[TASK TO CARRY OUT] Copy out the rows word for word, from the line with "1080x1080 pixels." through the last line of the rows, and leave the pictures out of your answer.

[SUPPLIED DATA]

-------------------------

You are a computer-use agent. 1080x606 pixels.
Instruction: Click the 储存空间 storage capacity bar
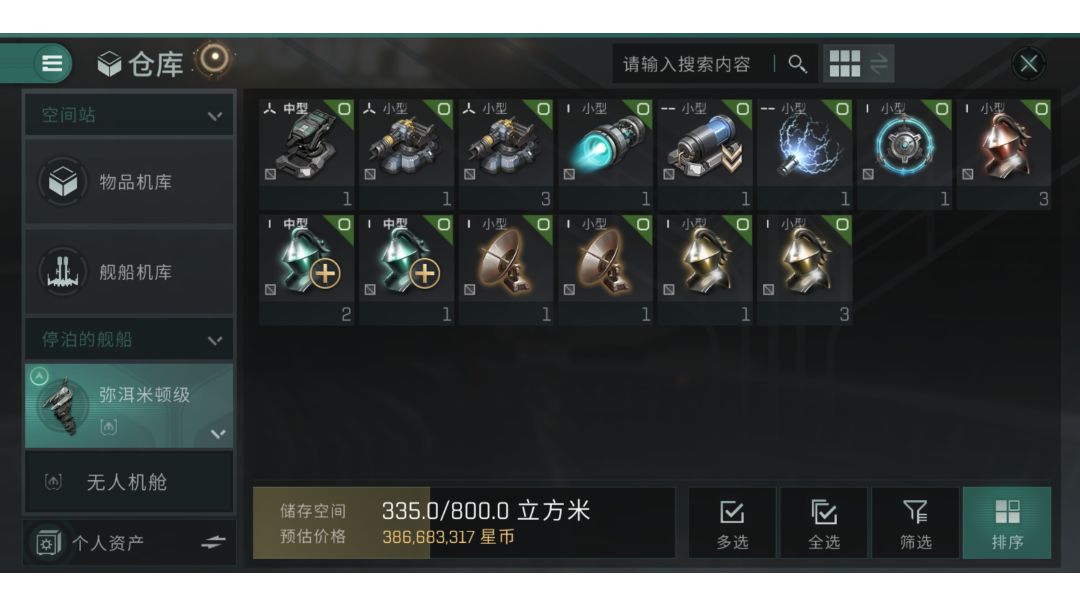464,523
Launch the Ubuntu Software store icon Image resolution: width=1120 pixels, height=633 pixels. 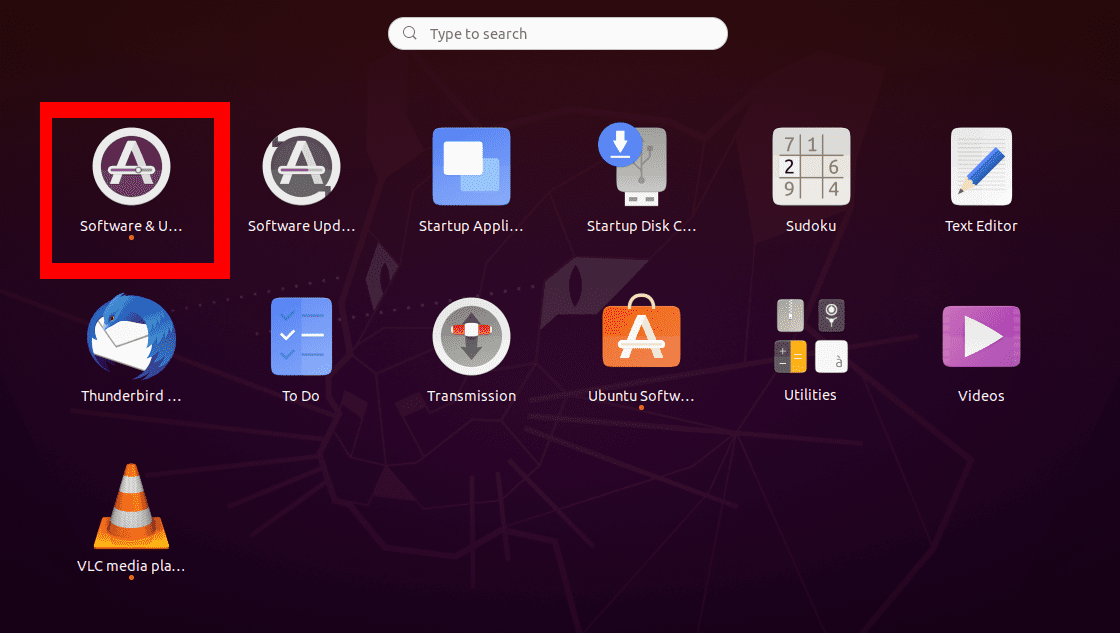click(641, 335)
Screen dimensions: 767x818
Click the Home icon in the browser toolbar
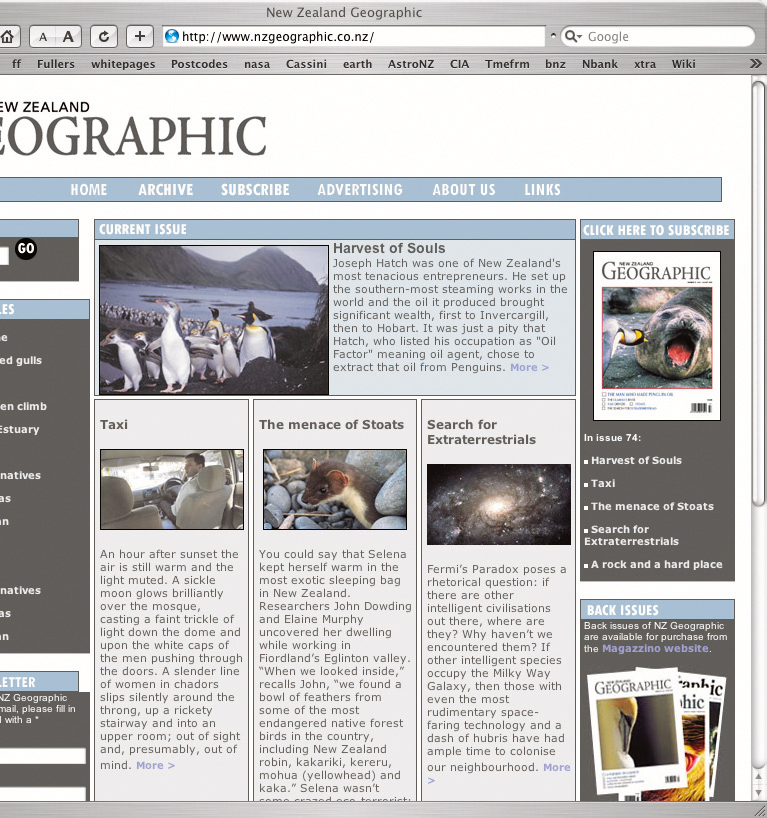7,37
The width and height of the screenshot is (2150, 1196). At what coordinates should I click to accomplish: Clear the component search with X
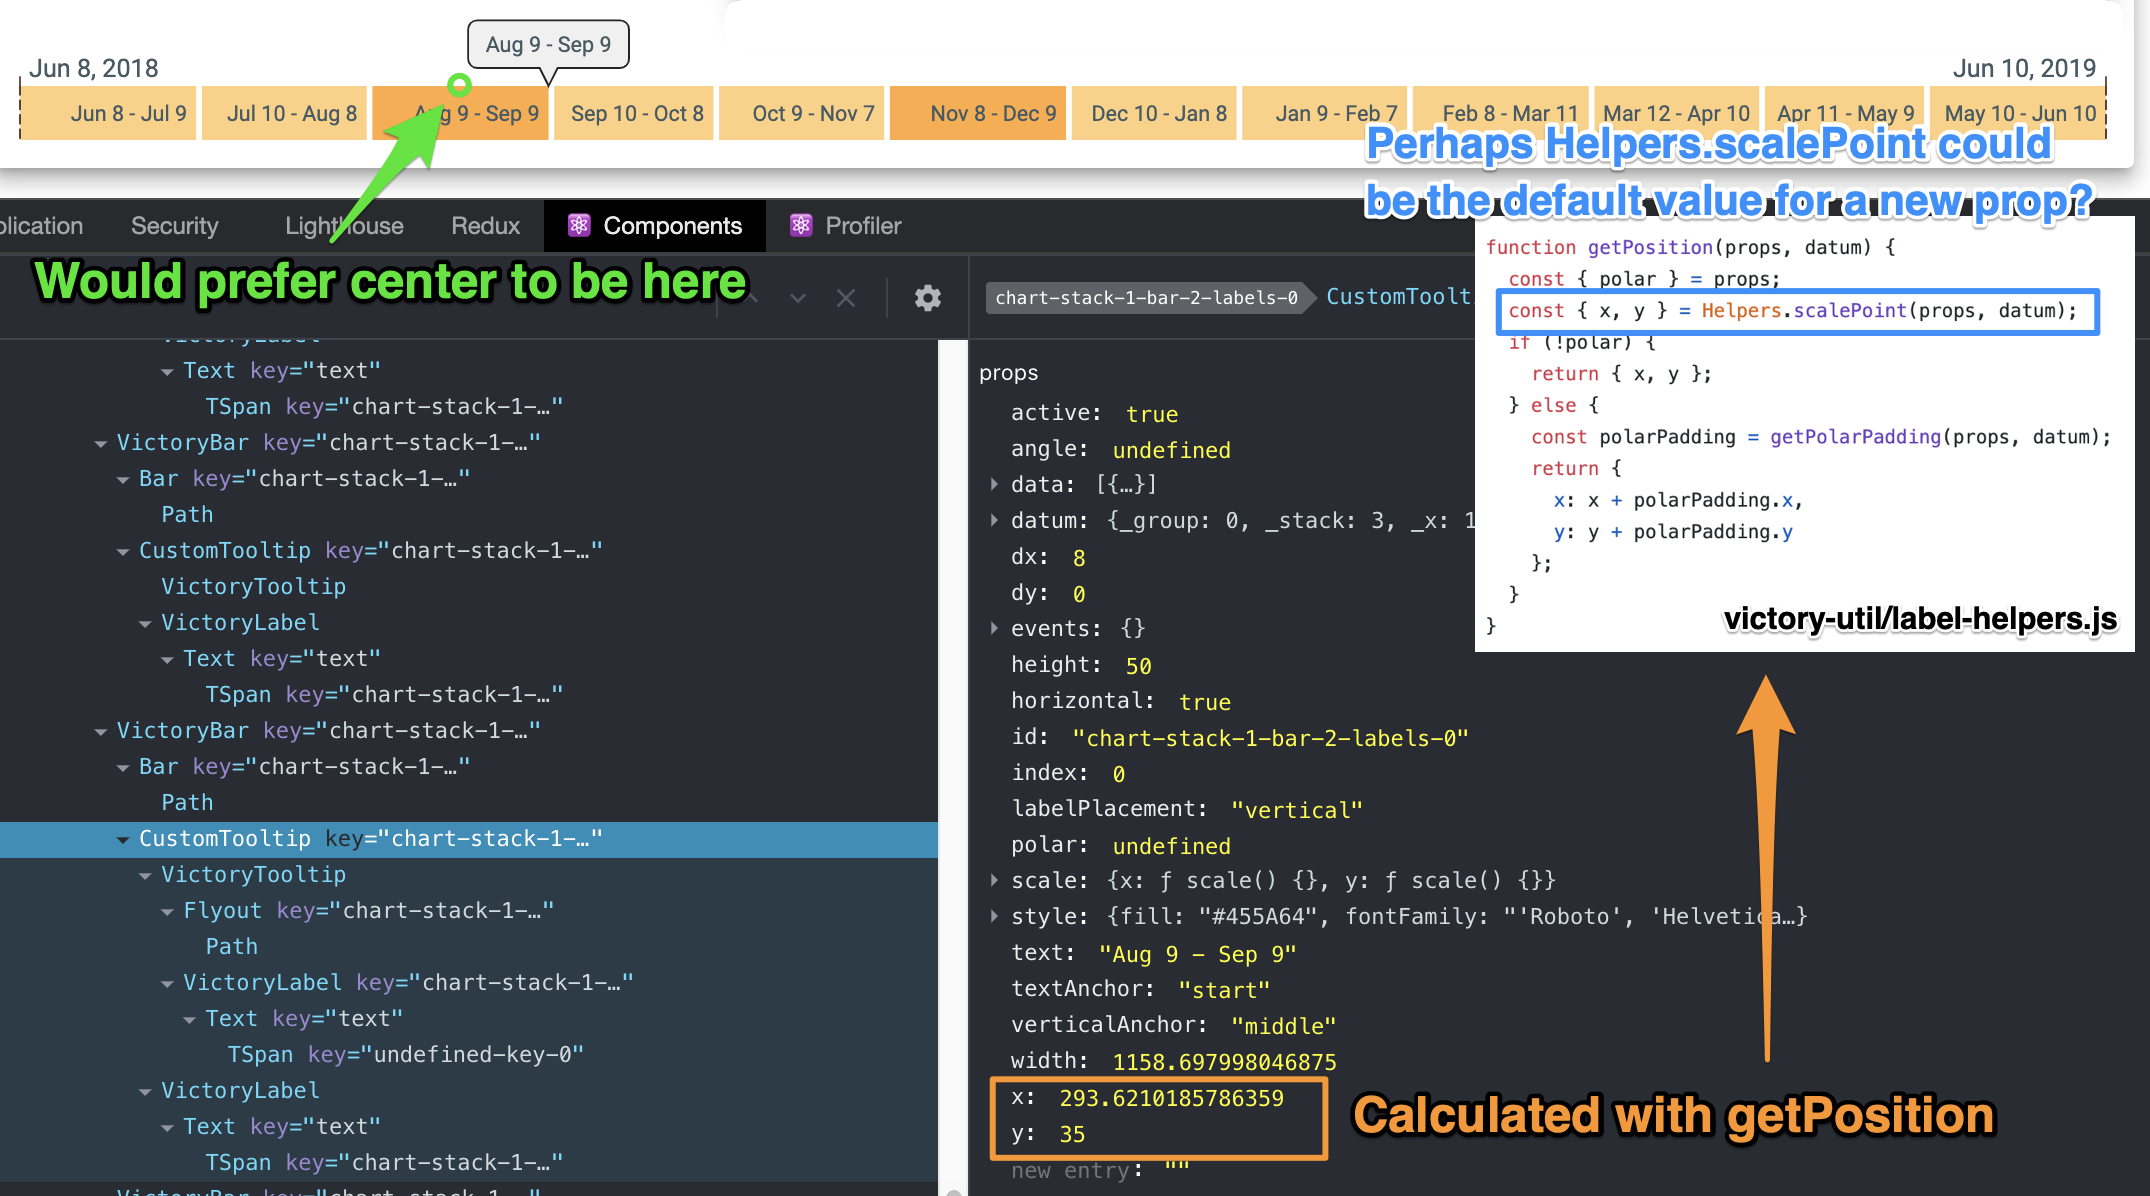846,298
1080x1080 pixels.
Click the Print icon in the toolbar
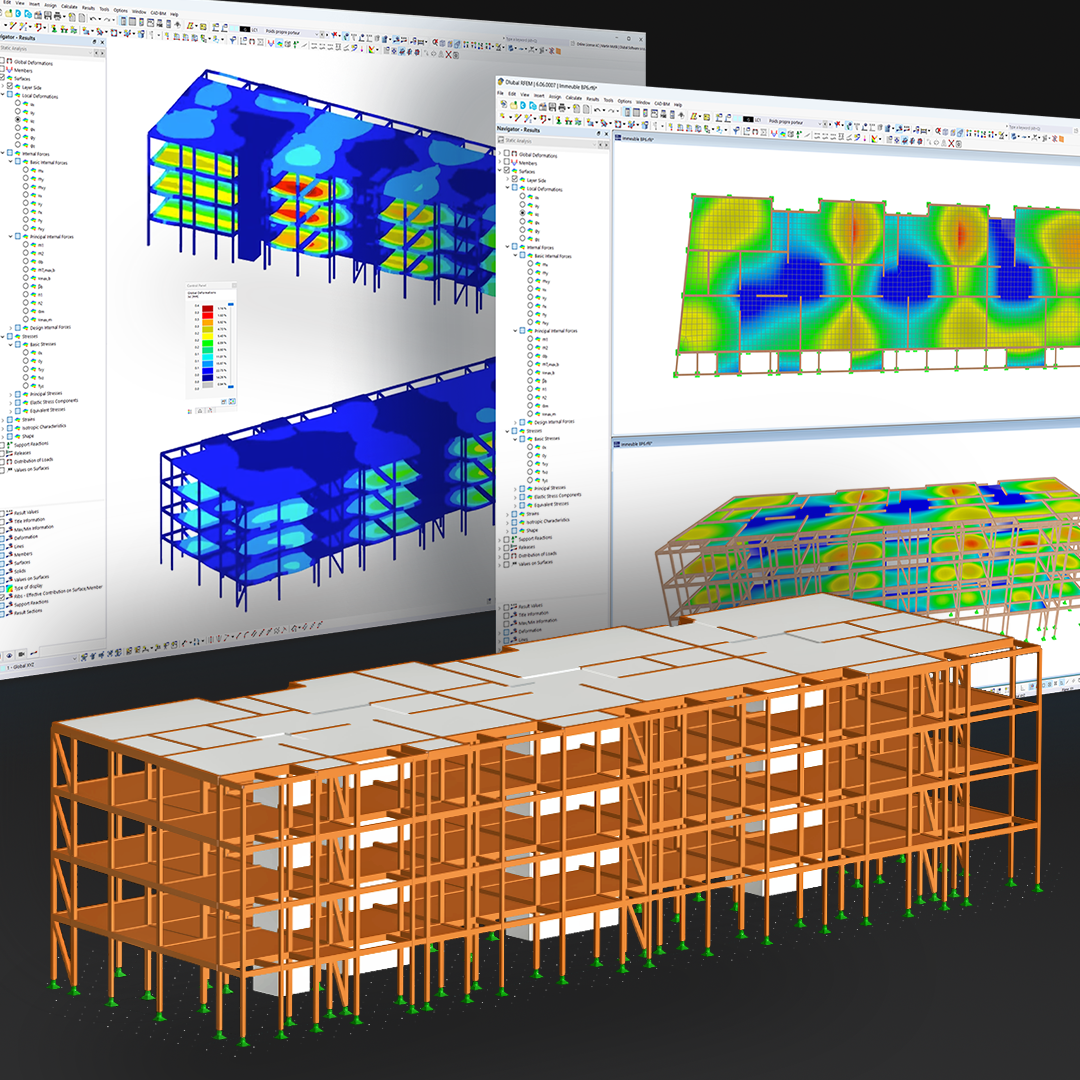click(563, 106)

-------------------------

[EXERCISE ANSWER]
1080x1080 pixels.
Click the Print icon in the toolbar
click(563, 106)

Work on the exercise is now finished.